▶

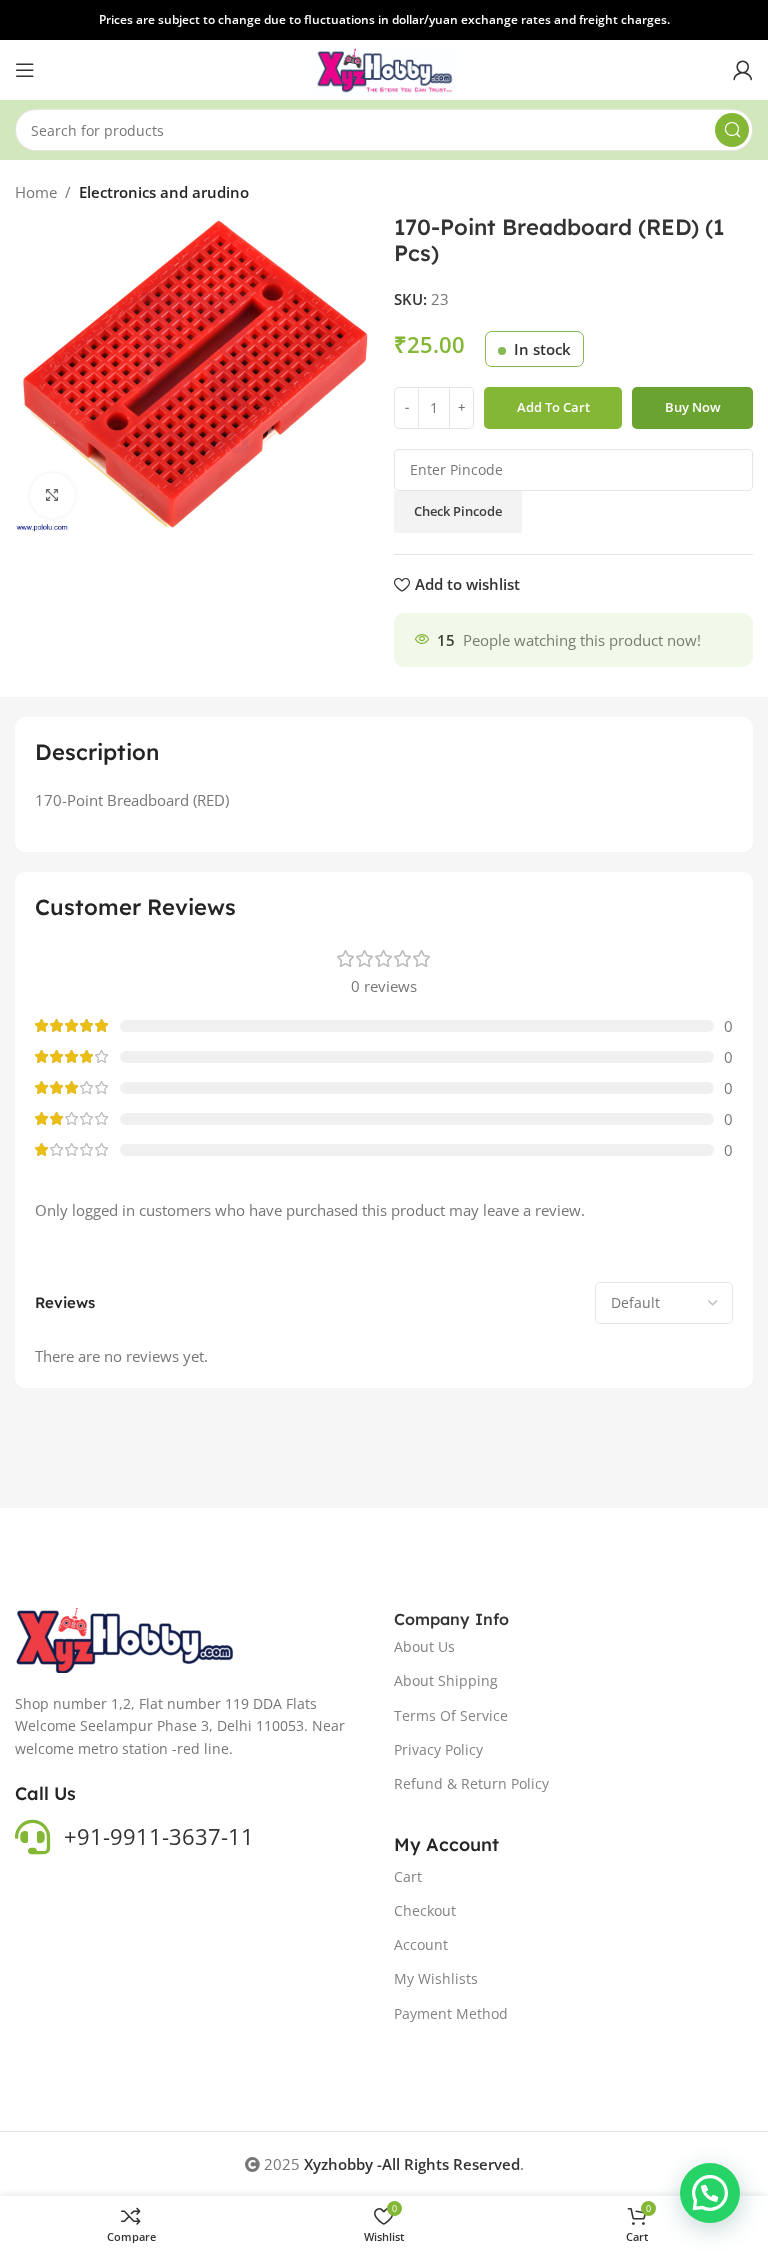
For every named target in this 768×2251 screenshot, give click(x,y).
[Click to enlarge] (52, 495)
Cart (408, 1876)
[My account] (743, 70)
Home (36, 192)
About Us (424, 1646)
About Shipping (446, 1680)
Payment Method (451, 2013)
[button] (710, 2193)
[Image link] (126, 1638)
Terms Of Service (451, 1715)
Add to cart (553, 407)
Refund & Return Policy (471, 1783)
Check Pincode (458, 511)
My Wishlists (436, 1978)
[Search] (732, 130)
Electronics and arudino (164, 192)
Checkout (425, 1910)
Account (421, 1944)
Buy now (693, 407)
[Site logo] (384, 68)
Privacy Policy (438, 1749)
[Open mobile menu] (25, 70)
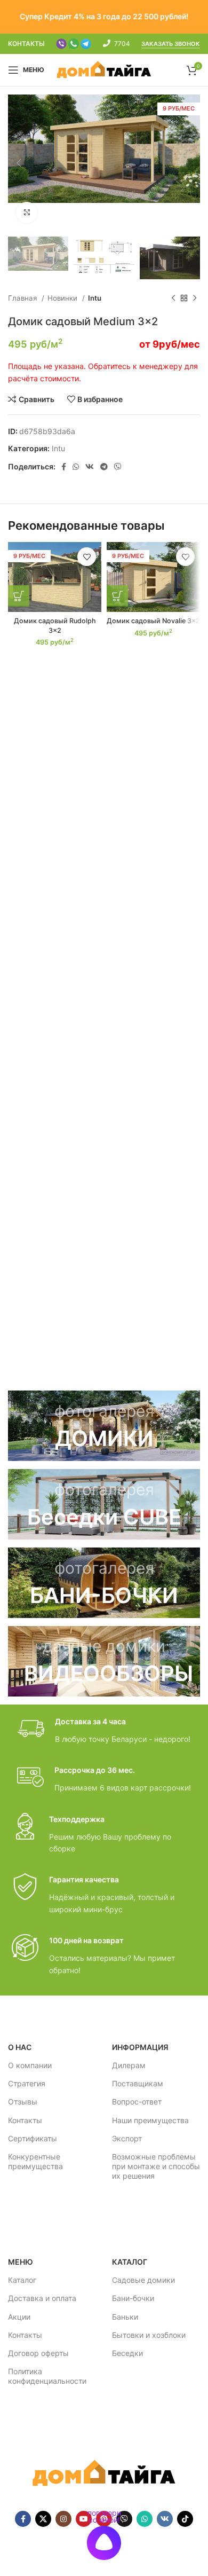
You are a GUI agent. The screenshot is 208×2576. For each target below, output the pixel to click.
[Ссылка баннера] (104, 1426)
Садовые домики (143, 2279)
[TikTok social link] (185, 2519)
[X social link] (43, 2519)
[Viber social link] (118, 467)
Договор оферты (38, 2353)
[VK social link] (89, 467)
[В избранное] (86, 556)
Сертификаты (32, 2138)
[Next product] (194, 298)
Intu (94, 298)
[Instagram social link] (63, 2519)
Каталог (22, 2279)
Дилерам (129, 2065)
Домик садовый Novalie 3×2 (153, 621)
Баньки (125, 2316)
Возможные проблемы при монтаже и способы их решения (156, 2166)
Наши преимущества (150, 2120)
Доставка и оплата (42, 2298)
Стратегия (26, 2083)
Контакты (25, 2120)
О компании (30, 2065)
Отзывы (22, 2101)
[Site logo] (104, 69)
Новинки (63, 298)
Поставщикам (137, 2083)
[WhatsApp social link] (75, 467)
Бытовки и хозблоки (149, 2334)
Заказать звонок (170, 44)
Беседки (127, 2353)
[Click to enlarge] (26, 212)
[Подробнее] (18, 596)
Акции (19, 2316)
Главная (23, 298)
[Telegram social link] (104, 467)
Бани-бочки (133, 2298)
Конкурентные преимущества (35, 2161)
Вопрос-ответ (137, 2101)
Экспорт (127, 2138)
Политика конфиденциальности (47, 2376)
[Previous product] (173, 298)
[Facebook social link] (63, 467)
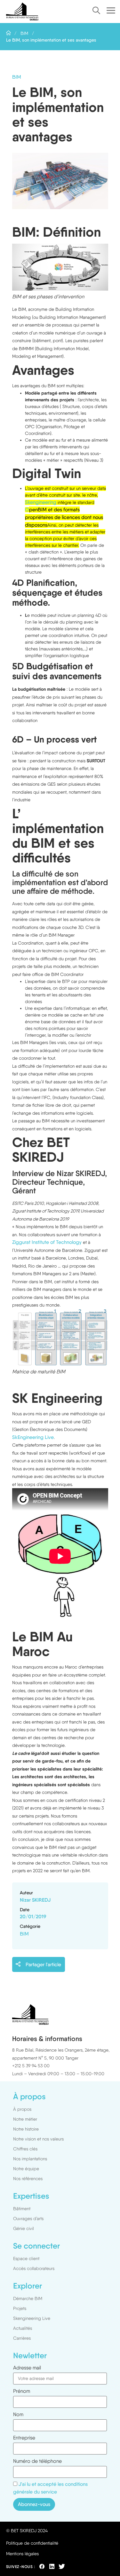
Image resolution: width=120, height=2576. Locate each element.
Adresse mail (27, 2367)
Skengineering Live (31, 2318)
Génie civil (23, 2228)
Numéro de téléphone (37, 2461)
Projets (19, 2308)
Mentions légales (22, 2553)
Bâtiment (21, 2208)
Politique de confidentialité (32, 2543)
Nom (18, 2414)
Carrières (22, 2338)
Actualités (22, 2328)
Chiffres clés (25, 2148)
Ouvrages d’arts (28, 2218)
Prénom (21, 2391)
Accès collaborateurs (33, 2268)
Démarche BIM (27, 2298)
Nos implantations (30, 2158)
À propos (22, 2109)
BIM (24, 33)
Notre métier (25, 2119)
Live (49, 1437)
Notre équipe (26, 2168)
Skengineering (41, 502)
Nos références (28, 2178)
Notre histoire (26, 2129)
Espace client (26, 2258)
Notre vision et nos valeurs (38, 2138)
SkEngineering (28, 1437)
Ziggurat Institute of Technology (47, 1242)
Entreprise (24, 2437)
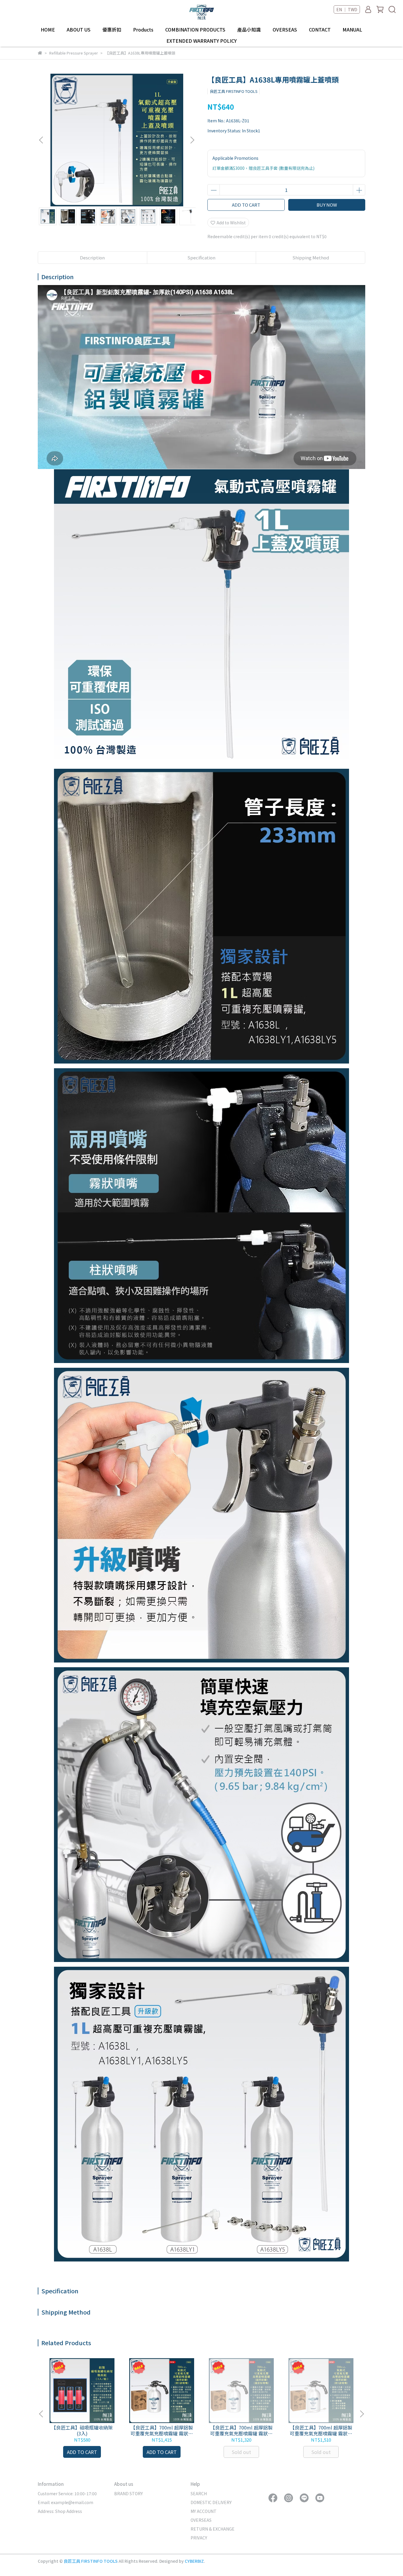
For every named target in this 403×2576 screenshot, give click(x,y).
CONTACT (320, 29)
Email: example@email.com (65, 2502)
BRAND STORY (128, 2493)
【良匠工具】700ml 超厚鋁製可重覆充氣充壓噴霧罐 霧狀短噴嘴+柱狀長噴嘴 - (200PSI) (161, 2430)
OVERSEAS (285, 29)
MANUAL (352, 29)
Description (92, 257)
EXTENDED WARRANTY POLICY (201, 40)
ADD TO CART (246, 205)
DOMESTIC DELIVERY (211, 2502)
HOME (48, 29)
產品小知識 (249, 29)
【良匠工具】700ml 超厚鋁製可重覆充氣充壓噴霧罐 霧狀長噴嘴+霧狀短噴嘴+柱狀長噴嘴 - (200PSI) (321, 2430)
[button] (192, 140)
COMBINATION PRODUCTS (195, 29)
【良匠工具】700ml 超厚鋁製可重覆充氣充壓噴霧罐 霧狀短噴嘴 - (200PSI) (241, 2430)
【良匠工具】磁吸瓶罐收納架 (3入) (82, 2430)
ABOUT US (79, 29)
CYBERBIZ (194, 2561)
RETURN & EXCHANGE (213, 2529)
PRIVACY (199, 2538)
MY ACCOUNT (204, 2511)
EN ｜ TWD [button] (346, 9)
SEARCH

◀

• _Your goal_
Return only the number of lines above in which the string "screenshot" occurs.

• _Expected answer_
3